DataStax CTO Discusses RAG's Role in Reducing AI Hallucinations

Recovery Augmented Generation (RAG) has become essential for IT leaders and businesses looking to implement generative AI. By using a large language model (LLM) and RAG, companies can base an LLM on business data, improving the accuracy of results.

But how does RAG work? What are the use cases for RAG? And are there real alternatives?

TechRepublic sat down with Davor Bonaci, chief technology officer and executive vice president of database and artificial intelligence company DataStax, to find out how RAG is being leveraged in the market during the launch of generative AI in 2024 and what he sees as the next step of technology in 2025.

What is augmented generation recovery?

RAG is a technique that improves the relevance and accuracy of generative AI LLM model results by adding extended or augmented context of an enterprise. Enables IT leaders to use generative AI LLM for business use cases.

Bonaci explained that while LLMs have “basically been trained with all the information available on the Internet,” up to a certain deadline, depending on the model, their linguistic and general knowledge strengths are offset by important and well-known problems. like AI hallucinations.

SEE: Zetaris explains why federated data lakes are the future for driving AI

“If you want to use it in an enterprise environment, you have to base it on enterprise data. Otherwise, you suffer a lot of hallucinations,” he said. “With RAG, instead of just asking the LLM to produce something, you say, 'I want you to produce something, but consider these things that I know are accurate.'”

How does RAG work in a business environment?

RAG provides an LLM reference to a set of business information, such as a knowledge base, database, or set of documents. For example, DataStax's core product is its vector database, Astra DB, which companies are using to support the creation of AI applications in enterprises.

In practice, a query entered by a user would go through a retrieval step (a vector search) that identifies the most relevant documents or pieces of information from a predefined knowledge source. This could include business documents, academic articles, or frequently asked questions.

The retrieved information is then fed into the generative model as additional context alongside the original query, allowing the model to base its response on real-world, up-to-date, or domain-specific knowledge. This grounding reduces the risk of hallucinations that could be a deal-breaker for a company.

How much does RAG improve the output of generative AI models?

The difference between using generative AI with and without RAG is “night and day,” Bonaci said. For a company, an LLM's propensity to trip essentially means that they are “unusable” or only for very limited use cases.

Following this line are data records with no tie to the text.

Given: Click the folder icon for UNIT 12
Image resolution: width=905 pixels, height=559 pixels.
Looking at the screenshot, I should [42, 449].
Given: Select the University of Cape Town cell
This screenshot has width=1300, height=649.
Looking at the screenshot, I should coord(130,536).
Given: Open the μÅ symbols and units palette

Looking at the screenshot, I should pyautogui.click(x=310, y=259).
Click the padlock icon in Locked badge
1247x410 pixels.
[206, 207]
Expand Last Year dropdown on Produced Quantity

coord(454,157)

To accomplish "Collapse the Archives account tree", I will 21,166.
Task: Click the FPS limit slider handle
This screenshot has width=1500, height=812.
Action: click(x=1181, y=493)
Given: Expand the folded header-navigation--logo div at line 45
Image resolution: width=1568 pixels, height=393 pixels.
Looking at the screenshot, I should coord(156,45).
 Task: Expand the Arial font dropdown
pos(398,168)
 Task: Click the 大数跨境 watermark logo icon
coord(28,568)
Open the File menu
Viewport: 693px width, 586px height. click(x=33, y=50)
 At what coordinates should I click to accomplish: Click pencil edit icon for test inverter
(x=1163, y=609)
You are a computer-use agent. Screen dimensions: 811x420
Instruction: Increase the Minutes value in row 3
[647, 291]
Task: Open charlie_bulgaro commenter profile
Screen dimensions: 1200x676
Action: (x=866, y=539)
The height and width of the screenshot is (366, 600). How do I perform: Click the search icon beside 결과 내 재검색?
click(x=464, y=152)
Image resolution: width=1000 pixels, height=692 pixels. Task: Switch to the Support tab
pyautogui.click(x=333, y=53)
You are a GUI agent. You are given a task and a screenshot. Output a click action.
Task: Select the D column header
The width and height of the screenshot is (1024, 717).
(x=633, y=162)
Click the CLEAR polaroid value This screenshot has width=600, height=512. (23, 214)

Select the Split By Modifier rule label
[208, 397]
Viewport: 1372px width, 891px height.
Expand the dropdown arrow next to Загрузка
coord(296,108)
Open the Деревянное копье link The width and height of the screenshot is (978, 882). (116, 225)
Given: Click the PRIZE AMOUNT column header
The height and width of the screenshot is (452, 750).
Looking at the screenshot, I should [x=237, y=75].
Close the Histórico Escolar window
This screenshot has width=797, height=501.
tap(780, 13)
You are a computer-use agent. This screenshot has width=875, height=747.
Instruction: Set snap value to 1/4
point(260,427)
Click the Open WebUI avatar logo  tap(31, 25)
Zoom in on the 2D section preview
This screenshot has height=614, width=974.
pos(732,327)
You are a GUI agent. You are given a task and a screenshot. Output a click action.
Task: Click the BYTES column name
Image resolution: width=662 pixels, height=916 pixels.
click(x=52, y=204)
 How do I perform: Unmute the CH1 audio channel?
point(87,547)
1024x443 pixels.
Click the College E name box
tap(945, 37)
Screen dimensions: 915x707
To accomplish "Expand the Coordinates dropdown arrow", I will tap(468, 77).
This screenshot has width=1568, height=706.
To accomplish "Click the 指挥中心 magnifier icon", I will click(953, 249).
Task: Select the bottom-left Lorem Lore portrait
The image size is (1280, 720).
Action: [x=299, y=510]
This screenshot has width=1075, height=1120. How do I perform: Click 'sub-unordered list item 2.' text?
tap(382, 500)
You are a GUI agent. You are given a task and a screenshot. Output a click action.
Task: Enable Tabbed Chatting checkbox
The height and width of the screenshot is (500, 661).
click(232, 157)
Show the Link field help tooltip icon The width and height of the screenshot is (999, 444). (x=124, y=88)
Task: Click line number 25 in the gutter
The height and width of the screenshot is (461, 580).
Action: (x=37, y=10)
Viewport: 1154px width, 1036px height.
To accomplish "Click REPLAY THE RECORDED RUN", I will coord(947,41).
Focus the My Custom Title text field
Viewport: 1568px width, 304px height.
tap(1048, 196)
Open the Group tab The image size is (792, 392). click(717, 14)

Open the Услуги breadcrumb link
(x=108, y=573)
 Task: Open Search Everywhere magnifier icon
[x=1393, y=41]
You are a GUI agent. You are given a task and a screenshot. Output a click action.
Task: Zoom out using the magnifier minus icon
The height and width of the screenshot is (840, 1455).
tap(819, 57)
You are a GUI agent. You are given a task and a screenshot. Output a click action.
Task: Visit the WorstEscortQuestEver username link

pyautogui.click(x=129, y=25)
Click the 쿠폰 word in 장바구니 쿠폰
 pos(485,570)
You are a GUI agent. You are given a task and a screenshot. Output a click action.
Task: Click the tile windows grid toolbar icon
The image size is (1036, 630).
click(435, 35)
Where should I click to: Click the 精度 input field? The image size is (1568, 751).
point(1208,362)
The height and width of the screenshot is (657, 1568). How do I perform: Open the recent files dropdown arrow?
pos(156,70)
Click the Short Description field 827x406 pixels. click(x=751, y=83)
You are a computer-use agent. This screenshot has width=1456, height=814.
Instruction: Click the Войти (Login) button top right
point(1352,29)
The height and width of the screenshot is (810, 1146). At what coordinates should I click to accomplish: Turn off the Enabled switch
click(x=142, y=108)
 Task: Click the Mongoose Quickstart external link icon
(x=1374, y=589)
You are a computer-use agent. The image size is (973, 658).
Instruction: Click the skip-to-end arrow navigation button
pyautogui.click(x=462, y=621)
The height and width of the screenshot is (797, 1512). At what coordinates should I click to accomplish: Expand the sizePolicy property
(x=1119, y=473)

The RAG technique is what opens the door to generative AI for companies.

“At the end of the day, they [LLMs] I have knowledge from seeing things on the Internet,” Bonaci explained. “But if you ask a question that's a little off, they'll give you a very confident answer that may… be completely wrong.”

SEE: Generative AI has become a source of costly mistakes for companies

Bonaci noted that RAG techniques can increase the accuracy of LLM results to more than 90% for non-reasoning tasks, depending on the models and benchmarks used. For complex reasoning tasks, they are more likely to achieve 70-80% accuracy using RAG techniques.

What are some use cases for RAG?

RAG is used in several typical generative AI use cases for organizations, including:

Automation

By using RAG-enhanced LLMs, companies can automate repeatable tasks. A common use case for automation is customer service, where the system can be enabled to search for documentation, provide responses, and perform actions such as canceling a ticket or making a purchase.

Personalization

RAG can be leveraged to synthesize and summarize large amounts of information. Bonaci gave the example of customer reviews, which can be summarized in a way that is personalized and relevant to the user's context, such as their location, previous purchases or travel preferences.

Look for

RAG can be applied to improve search results in a company, making them more relevant and context-specific. Bonaci noted how RAG helps users of the streaming service find movies or content relevant to their location or interests, even if the search terms don't exactly match the available content.

How can you use knowledge graphs with RAG?

Using knowledge graphs with RAG is an “advanced version” of basic RAG. Bonaci explained that while a vector search in basic RAG identifies similarities in a vector database (making it suitable for general knowledge and natural human language), it has limitations for certain business use cases.

In a scenario where a mobile carrier offers multi-tier plans with different inclusions, a customer query (for example, whether international roaming is included) would require the AI to decide. A knowledge graph can help organize information to help you discover what applies.

SEE: Digital maturity is key to the success of AI for cybersecurity

“The problem is that the content of those plan documents conflicts with each other,” Bonaci said. “So the system doesn't know what the truth is. Therefore, you could use a knowledge graph to help you organize and relate information correctly, to help you resolve these conflicts.”

Are there alternatives to RAG for companies?

The main alternative to RAG is to refine a generative AI model. With fine tuning, instead of using business data as an indicator, data is fed into the model itself to create an influenced data set to prepare the model for use in a way that can take advantage of that business data.

Bonaci said that to date, RAG has been the widely accepted method in the industry as the most effective way to make generative AI relevant to a company.

“We see people tweaking models, but this only solves a small niche of problems, so it hasn't been widely accepted as a solution,” he said.